Commercial real estate investment activity increased significantly in France and the United Kingdom (UK) in the second quarter of 2012 (Q2 2012), compared to both Q1 2012 and Q2 2011, according to global property adviser CBRE, as investors sought the most liquid markets at a time of increased financial uncertainty. Lands end
In the second quarter of 2012, investment
turnover in the European commercial real estate market fell to €24 billion,
down from €27 billion in the first quarter. Despite rising financial worry in
the eurozone, the drop of only 3% quarter-on-quarter highlights the fact that
prime real estate is considered as a safe haven in a time of heightened
uncertainty.
The activity in Q2 2012 demonstrates a
significant shift in national trends compared to those seen in the previous two
years. France and the United Kingdom were the biggest beneficiaries, with both
markets posting much higher levels of transactions in Q2 2012 compared to both
Q1 2012 and Q2 2011. This was partly due to three huge transactions. The London
and Paris markets, in particular, are witnessing a lot of office investment
transactions.
Real estate investment activity has slowed
in markets that had been rising rapidly, such as Germany, the Nordics, and
Central and Eastern Europe (CEE). This is especially true when compared to last
year, when these three regions were the primary drivers of investment activity.

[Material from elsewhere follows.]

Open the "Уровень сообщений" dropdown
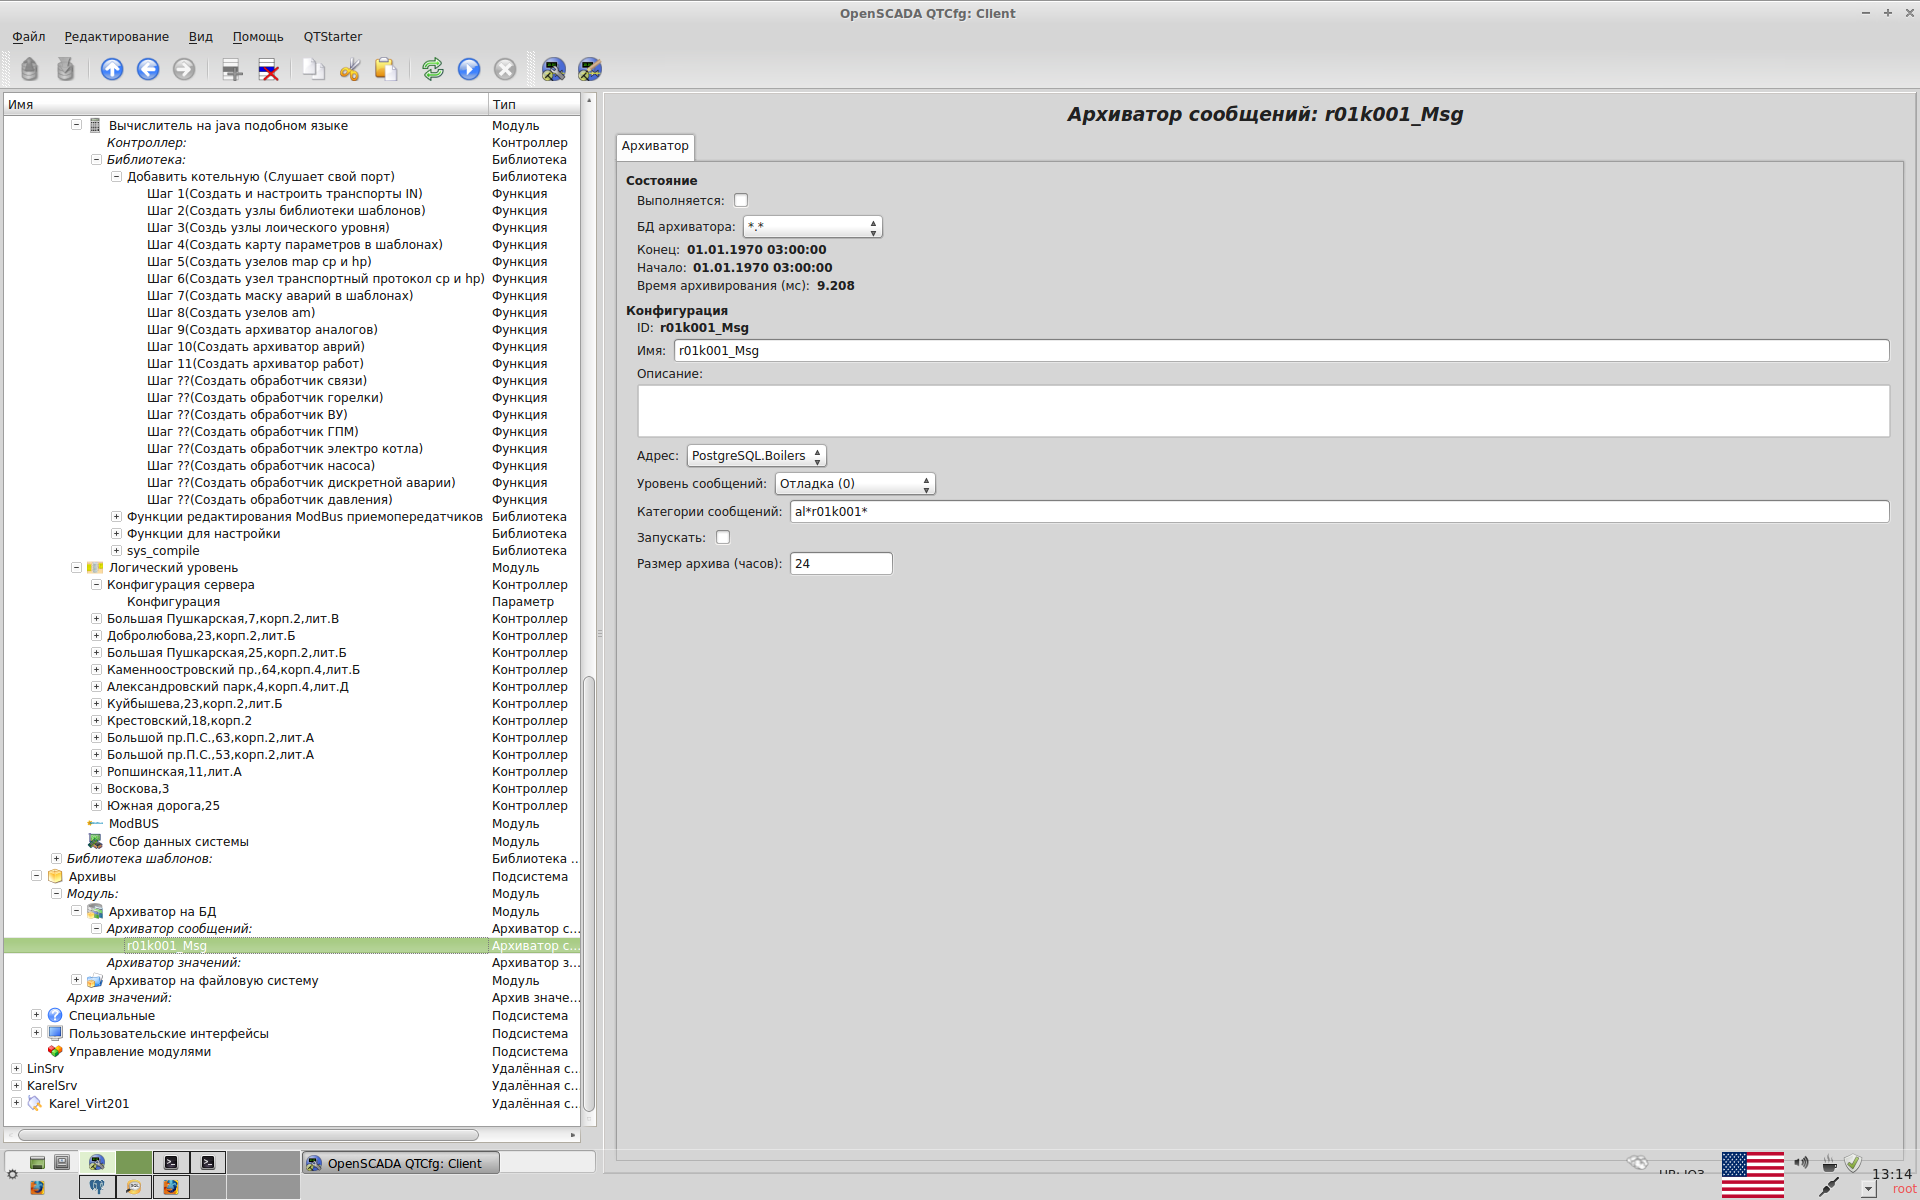 point(854,484)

The premium prices attained when such stock comes to market, such as
Maximilianhöfe, a prime mixed-use asset in Munich that sold for about €270
million in Q2, demonstrate the strong demand for high quality properties in
these regions. The scarcity of prime stock, on the other hand, is stifling
investment activity in these areas.
CBRE's Head of EMEA Capital Regions,
Jonathan Hull, tells World Property Channel, "While market activity in
Germany and the Nordics slowed in Q2 2012 due to a lack of good stock, interest
in these markets remains high. Investors are still very sensitive to each
market's underlying economics and vulnerability to the eurozone crisis,
favoring northern European markets and putting Germany, the Nordics, and the
United Kingdom at the top of their wish lists."
Apart from the high market turnover seen
toward the end of the year, European investment activity has remained
relatively steady over the past two years, ranging between €25 and €27 billion
per quarter, with further development hampered by a lack of prime stock and
bank funding. As a result, the market is primarily reliant on investors who buy
assets with a significant share of equity. Yields in the core markets that
attract these investors have remained constant, although smaller and more
peripheral markets have seen some upward movement.